_Task prompt:_
Please copy out all of the material below, line for line, without changing a single character.

_Given records:_
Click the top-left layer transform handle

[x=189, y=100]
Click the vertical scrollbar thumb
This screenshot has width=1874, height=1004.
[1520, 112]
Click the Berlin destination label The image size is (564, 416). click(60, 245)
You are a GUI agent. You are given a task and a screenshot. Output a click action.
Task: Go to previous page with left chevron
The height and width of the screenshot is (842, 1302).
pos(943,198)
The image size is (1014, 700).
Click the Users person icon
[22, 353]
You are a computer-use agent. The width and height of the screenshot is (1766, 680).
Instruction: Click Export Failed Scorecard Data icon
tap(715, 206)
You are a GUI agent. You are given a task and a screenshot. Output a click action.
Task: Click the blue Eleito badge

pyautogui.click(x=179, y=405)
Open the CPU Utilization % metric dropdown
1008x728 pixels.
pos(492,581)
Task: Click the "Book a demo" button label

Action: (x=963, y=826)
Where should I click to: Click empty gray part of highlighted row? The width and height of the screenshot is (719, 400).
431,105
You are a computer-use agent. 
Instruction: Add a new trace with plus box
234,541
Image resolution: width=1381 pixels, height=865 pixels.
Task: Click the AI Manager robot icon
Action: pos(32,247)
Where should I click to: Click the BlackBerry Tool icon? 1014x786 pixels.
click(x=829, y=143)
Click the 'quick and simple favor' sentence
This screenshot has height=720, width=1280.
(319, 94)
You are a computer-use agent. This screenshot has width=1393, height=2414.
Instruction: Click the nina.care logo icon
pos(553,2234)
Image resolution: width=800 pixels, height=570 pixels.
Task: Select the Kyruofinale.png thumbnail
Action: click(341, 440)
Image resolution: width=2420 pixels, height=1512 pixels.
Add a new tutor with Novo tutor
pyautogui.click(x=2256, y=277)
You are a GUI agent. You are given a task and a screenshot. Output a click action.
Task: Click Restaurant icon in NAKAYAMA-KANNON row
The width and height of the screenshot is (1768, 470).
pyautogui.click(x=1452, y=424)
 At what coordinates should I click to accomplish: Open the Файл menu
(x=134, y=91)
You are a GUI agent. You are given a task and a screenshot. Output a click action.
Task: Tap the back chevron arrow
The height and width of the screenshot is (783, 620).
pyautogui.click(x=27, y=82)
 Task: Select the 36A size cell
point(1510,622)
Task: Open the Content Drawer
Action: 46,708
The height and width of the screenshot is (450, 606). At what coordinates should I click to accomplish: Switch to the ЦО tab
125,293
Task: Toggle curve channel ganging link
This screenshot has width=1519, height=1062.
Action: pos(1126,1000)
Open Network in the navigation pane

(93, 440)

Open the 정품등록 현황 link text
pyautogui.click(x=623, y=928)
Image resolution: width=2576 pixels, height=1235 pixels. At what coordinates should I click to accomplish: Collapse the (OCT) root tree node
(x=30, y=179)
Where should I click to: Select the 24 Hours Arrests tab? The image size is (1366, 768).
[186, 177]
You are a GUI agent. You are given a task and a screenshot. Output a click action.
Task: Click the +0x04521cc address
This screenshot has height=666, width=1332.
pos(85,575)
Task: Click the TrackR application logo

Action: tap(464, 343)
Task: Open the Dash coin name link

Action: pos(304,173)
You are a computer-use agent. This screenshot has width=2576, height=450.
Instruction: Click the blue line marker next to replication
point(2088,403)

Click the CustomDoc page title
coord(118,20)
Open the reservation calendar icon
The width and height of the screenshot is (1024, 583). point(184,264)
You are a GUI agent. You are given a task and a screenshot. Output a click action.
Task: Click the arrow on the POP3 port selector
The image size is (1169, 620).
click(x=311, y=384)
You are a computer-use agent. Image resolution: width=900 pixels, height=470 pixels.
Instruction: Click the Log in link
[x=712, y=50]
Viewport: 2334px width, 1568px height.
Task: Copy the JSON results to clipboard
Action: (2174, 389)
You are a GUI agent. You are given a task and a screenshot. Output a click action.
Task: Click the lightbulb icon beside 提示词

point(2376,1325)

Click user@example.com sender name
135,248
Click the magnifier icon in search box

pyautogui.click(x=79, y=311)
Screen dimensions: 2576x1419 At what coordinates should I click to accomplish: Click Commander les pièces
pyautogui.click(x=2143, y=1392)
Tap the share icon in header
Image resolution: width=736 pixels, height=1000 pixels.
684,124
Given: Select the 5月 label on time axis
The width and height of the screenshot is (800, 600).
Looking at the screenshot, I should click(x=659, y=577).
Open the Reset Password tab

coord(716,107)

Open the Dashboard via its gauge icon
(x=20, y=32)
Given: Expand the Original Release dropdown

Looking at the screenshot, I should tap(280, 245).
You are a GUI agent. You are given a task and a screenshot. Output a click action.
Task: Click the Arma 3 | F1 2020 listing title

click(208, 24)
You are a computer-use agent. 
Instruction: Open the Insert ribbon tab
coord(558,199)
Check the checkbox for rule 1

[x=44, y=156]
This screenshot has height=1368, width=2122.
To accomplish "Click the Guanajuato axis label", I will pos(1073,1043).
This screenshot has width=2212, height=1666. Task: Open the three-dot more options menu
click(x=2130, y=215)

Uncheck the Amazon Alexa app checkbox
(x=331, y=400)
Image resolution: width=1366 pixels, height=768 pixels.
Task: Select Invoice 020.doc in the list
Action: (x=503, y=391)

_Correct output:_
Click the top-left layer transform handle

[x=189, y=100]
Click the vertical scrollbar thumb
This screenshot has width=1874, height=1004.
[1520, 112]
Click the Berlin destination label The image size is (564, 416). click(60, 245)
You are a GUI agent. You are given a task and a screenshot. Output a click action.
Task: Go to previous page with left chevron
The height and width of the screenshot is (842, 1302).
pos(943,198)
The image size is (1014, 700).
Click the Users person icon
[22, 353]
You are a computer-use agent. The width and height of the screenshot is (1766, 680).
Instruction: Click Export Failed Scorecard Data icon
tap(715, 206)
You are a GUI agent. You are given a task and a screenshot. Output a click action.
Task: Click the blue Eleito badge

pyautogui.click(x=179, y=405)
Open the CPU Utilization % metric dropdown
1008x728 pixels.
pos(492,581)
Task: Click the "Book a demo" button label

Action: (x=963, y=826)
Where should I click to: Click empty gray part of highlighted row? The width and height of the screenshot is (719, 400).
431,105
You are a computer-use agent. 
Instruction: Add a new trace with plus box
234,541
Image resolution: width=1381 pixels, height=865 pixels.
Task: Click the AI Manager robot icon
Action: pos(32,247)
Where should I click to: Click the BlackBerry Tool icon? 1014x786 pixels.
click(x=829, y=143)
Click the 'quick and simple favor' sentence
This screenshot has height=720, width=1280.
(319, 94)
You are a computer-use agent. This screenshot has width=1393, height=2414.
Instruction: Click the nina.care logo icon
pos(553,2234)
Image resolution: width=800 pixels, height=570 pixels.
Task: Select the Kyruofinale.png thumbnail
Action: click(341, 440)
Image resolution: width=2420 pixels, height=1512 pixels.
Add a new tutor with Novo tutor
pyautogui.click(x=2256, y=277)
You are a GUI agent. You are given a task and a screenshot. Output a click action.
Task: Click Restaurant icon in NAKAYAMA-KANNON row
The width and height of the screenshot is (1768, 470).
pyautogui.click(x=1452, y=424)
 At what coordinates should I click to accomplish: Open the Файл menu
(x=134, y=91)
You are a GUI agent. You are given a task and a screenshot. Output a click action.
Task: Tap the back chevron arrow
The height and width of the screenshot is (783, 620).
pyautogui.click(x=27, y=82)
 Task: Select the 36A size cell
point(1510,622)
Task: Open the Content Drawer
Action: 46,708
The height and width of the screenshot is (450, 606). At what coordinates should I click to accomplish: Switch to the ЦО tab
125,293
Task: Toggle curve channel ganging link
This screenshot has width=1519, height=1062.
Action: pos(1126,1000)
Open Network in the navigation pane

(93, 440)

Open the 정품등록 현황 link text
pyautogui.click(x=623, y=928)
Image resolution: width=2576 pixels, height=1235 pixels. At what coordinates should I click to accomplish: Collapse the (OCT) root tree node
(x=30, y=179)
Where should I click to: Select the 24 Hours Arrests tab? The image size is (1366, 768).
[186, 177]
You are a GUI agent. You are given a task and a screenshot. Output a click action.
Task: Click the +0x04521cc address
This screenshot has height=666, width=1332.
pos(85,575)
Task: Click the TrackR application logo

Action: tap(464, 343)
Task: Open the Dash coin name link

Action: pos(304,173)
You are a computer-use agent. This screenshot has width=2576, height=450.
Instruction: Click the blue line marker next to replication
point(2088,403)

Click the CustomDoc page title
coord(118,20)
Open the reservation calendar icon
The width and height of the screenshot is (1024, 583). point(184,264)
You are a GUI agent. You are given a task and a screenshot. Output a click action.
Task: Click the arrow on the POP3 port selector
The image size is (1169, 620).
click(x=311, y=384)
You are a computer-use agent. Image resolution: width=900 pixels, height=470 pixels.
Instruction: Click the Log in link
[x=712, y=50]
Viewport: 2334px width, 1568px height.
Task: Copy the JSON results to clipboard
Action: (2174, 389)
You are a GUI agent. You are given a task and a screenshot. Output a click action.
Task: Click the lightbulb icon beside 提示词

point(2376,1325)

Click user@example.com sender name
135,248
Click the magnifier icon in search box

pyautogui.click(x=79, y=311)
Screen dimensions: 2576x1419 At what coordinates should I click to accomplish: Click Commander les pièces
pyautogui.click(x=2143, y=1392)
Tap the share icon in header
Image resolution: width=736 pixels, height=1000 pixels.
684,124
Given: Select the 5月 label on time axis
The width and height of the screenshot is (800, 600).
Looking at the screenshot, I should click(x=659, y=577).
Open the Reset Password tab

coord(716,107)

Open the Dashboard via its gauge icon
(x=20, y=32)
Given: Expand the Original Release dropdown

Looking at the screenshot, I should tap(280, 245).
You are a GUI agent. You are given a task and a screenshot. Output a click action.
Task: Click the Arma 3 | F1 2020 listing title

click(208, 24)
You are a computer-use agent. 
Instruction: Open the Insert ribbon tab
coord(558,199)
Check the checkbox for rule 1

[x=44, y=156]
This screenshot has height=1368, width=2122.
To accomplish "Click the Guanajuato axis label", I will pos(1073,1043).
This screenshot has width=2212, height=1666. Task: Open the three-dot more options menu
click(x=2130, y=215)

Uncheck the Amazon Alexa app checkbox
(x=331, y=400)
Image resolution: width=1366 pixels, height=768 pixels.
Task: Select Invoice 020.doc in the list
Action: (x=503, y=391)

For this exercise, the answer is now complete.